Query Layer – Lambda. Okay what magic is there here? Answer – None. Nor was there any magic inherent to how your RDBMS was executing SQL. (actually if you're hung up on SQL there is a service to implement that but I don’t advise it at scale due extra cost overhead). In fact if you look at the query plan in your favorite RDBMS you can actually implement the exact same pattern of steps using python or javascript via lambda. Lambda is a cluster of running cpus that just compute when a request is submitted. In fact you’ll find every RDBMS does the same thing - it pulls the data from a key value store on disk and then runs the WHERE filter of the data in the CPU. The nice thing about python is that it’s actually fast if done right, because pandas and spark are set up to execute data operations like joins and merges in optimized C and not the python interpreter.

a. Where does Appsync come in? Well Appsync is AWS’ managed graphql service. Simply put - GraphQL is the future. If you’re wondering why that is and you're mostly interested in REST (just like me), see my other article. You’ll notice with lambda running python on the backend of a web app something’s missing. That is an agreed upon query language that can be written and submitted by the front end. I know most people will choke on that as a recipe for getting hacked, but trust me the scenario comes up (especially in large data apps). The future is weird and if you’re already using graphql heavily you probably already understand. However, with appsync you can do RESTful calls too. Appsync also has the tools for schema definition and type enforcement. Highly recommended.

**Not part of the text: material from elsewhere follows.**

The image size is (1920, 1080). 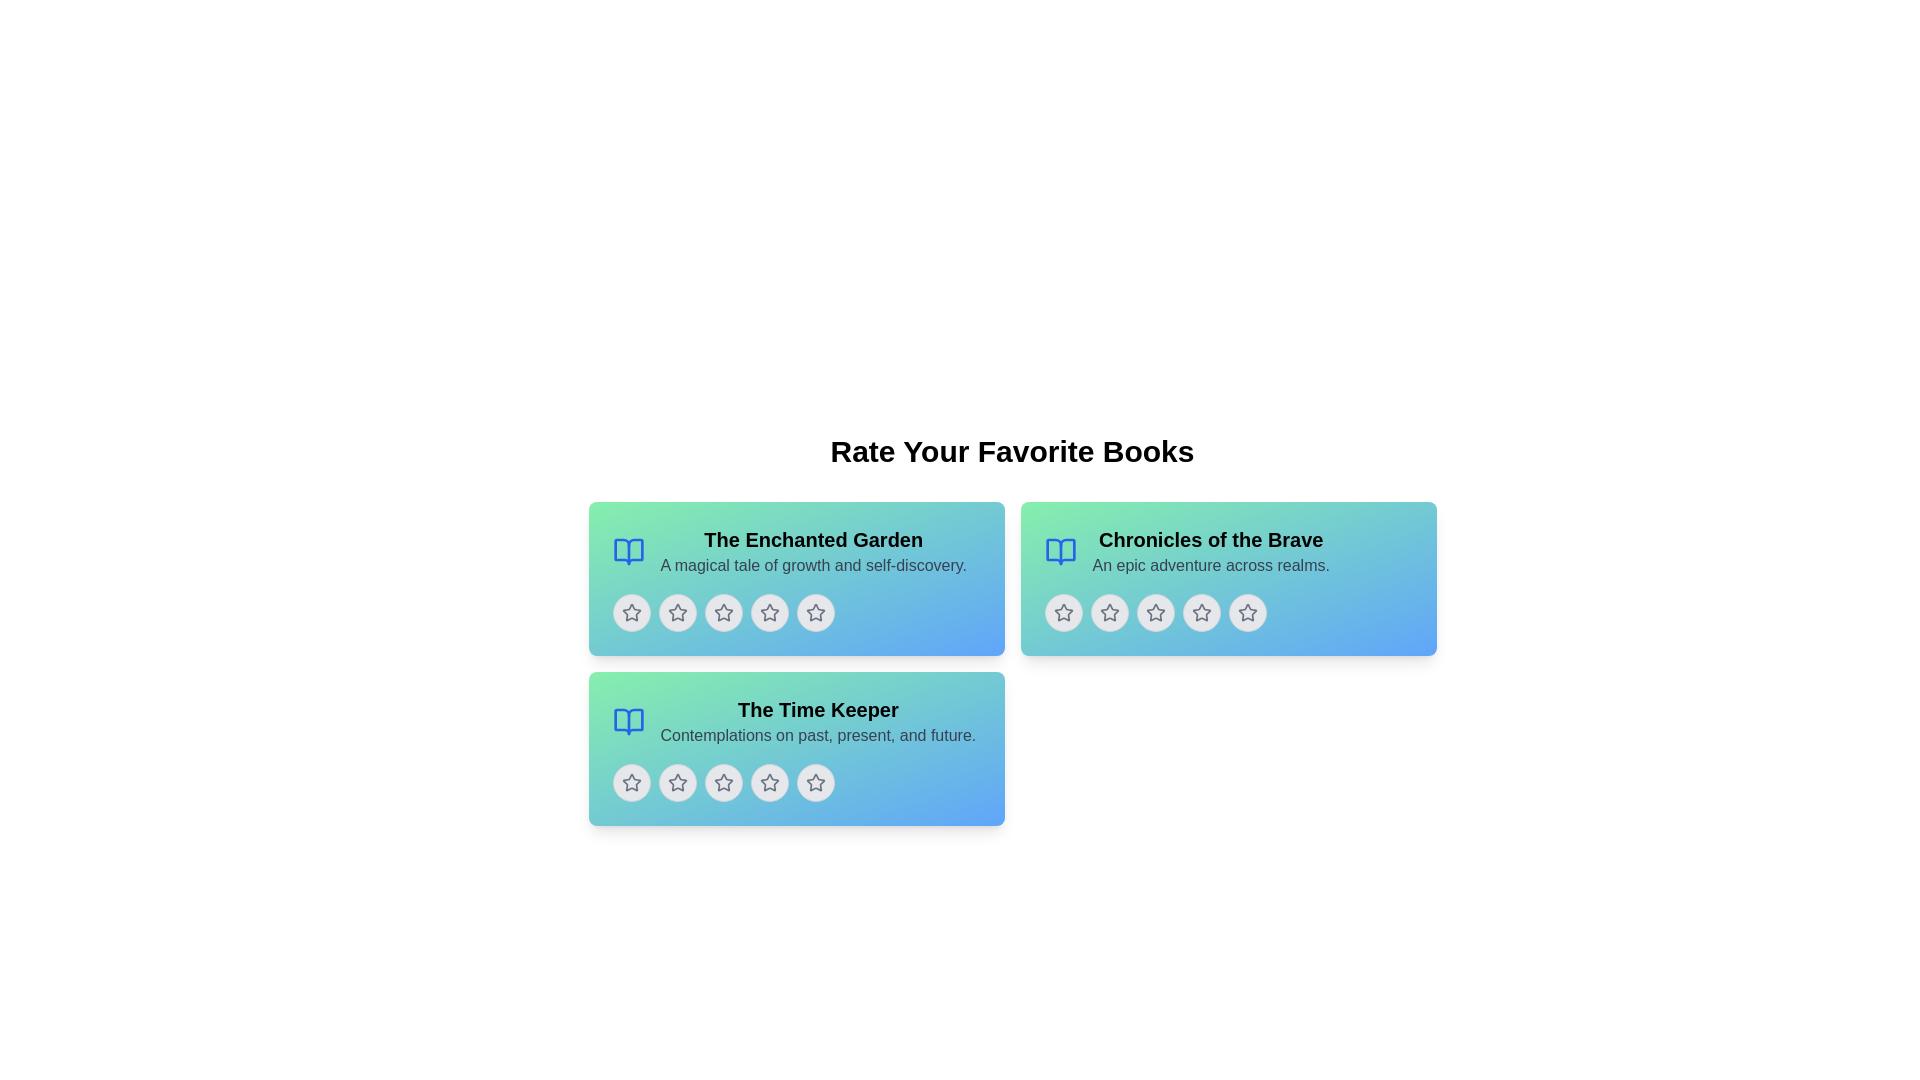 What do you see at coordinates (630, 612) in the screenshot?
I see `the second star-shaped rating icon in the 'The Enchanted Garden' book card` at bounding box center [630, 612].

Concurrency – Know your patterns. This is where a lot of people will break down. (I’m especially looking at you MSSQL devs.) All the necessary data patterns for defining how ACID is handled by your queries for concurrency have always been available. There’s a whole list of concurrency patterns according to me that all senior db devs should know. If you think that AWS aught to have a better solution than relying on stupid, dum, developers to do things smart – I get where you’re coming from. However, that’s the case right now. It’s not too hard, but it’s on you. Study up. Remember a fleet of other devs have paved the way so be thankful for patterns. You can also reference my other article Concurency Patters You Can Actually Use

Programmability – Glue. Aws maintains a cluster of always running apache spark workers. If you’re not familiar with spark yet let me fill you in. It’s a Hadoop cluster of machines that are constantly running a python environment that can be used to read data from your store, can cache the data in S3 in parquet (a columnar data format that allows quick set based computation) or any other format you choose. Glue is the primary place to do your UDF in the AWS serverless ecosystem. You simply start a session, and then queue your code to run in the persistent cluster. Within moments your code is orchestrated out to the cluster, and runs against resources you have IAM permission to access.

Maybe after all this ranting of mine, you can see why I almost gave up hope on the human race when a community of advanced developers assured me that I would need a real RDBMS and that a key value store like dynamodb wouldn’t work. And the best part is you don't have to choose postgres or this whole stack. If you really evaluate your strengths and weaknesses you can mix and match cleverly to get the result you want.

There is only one db a senior dev truly needs to know. That is the one you can make secure, persistent, accessible, concurrent, and programmable. If you understand the basic legos you can work easily with any db resource you choose.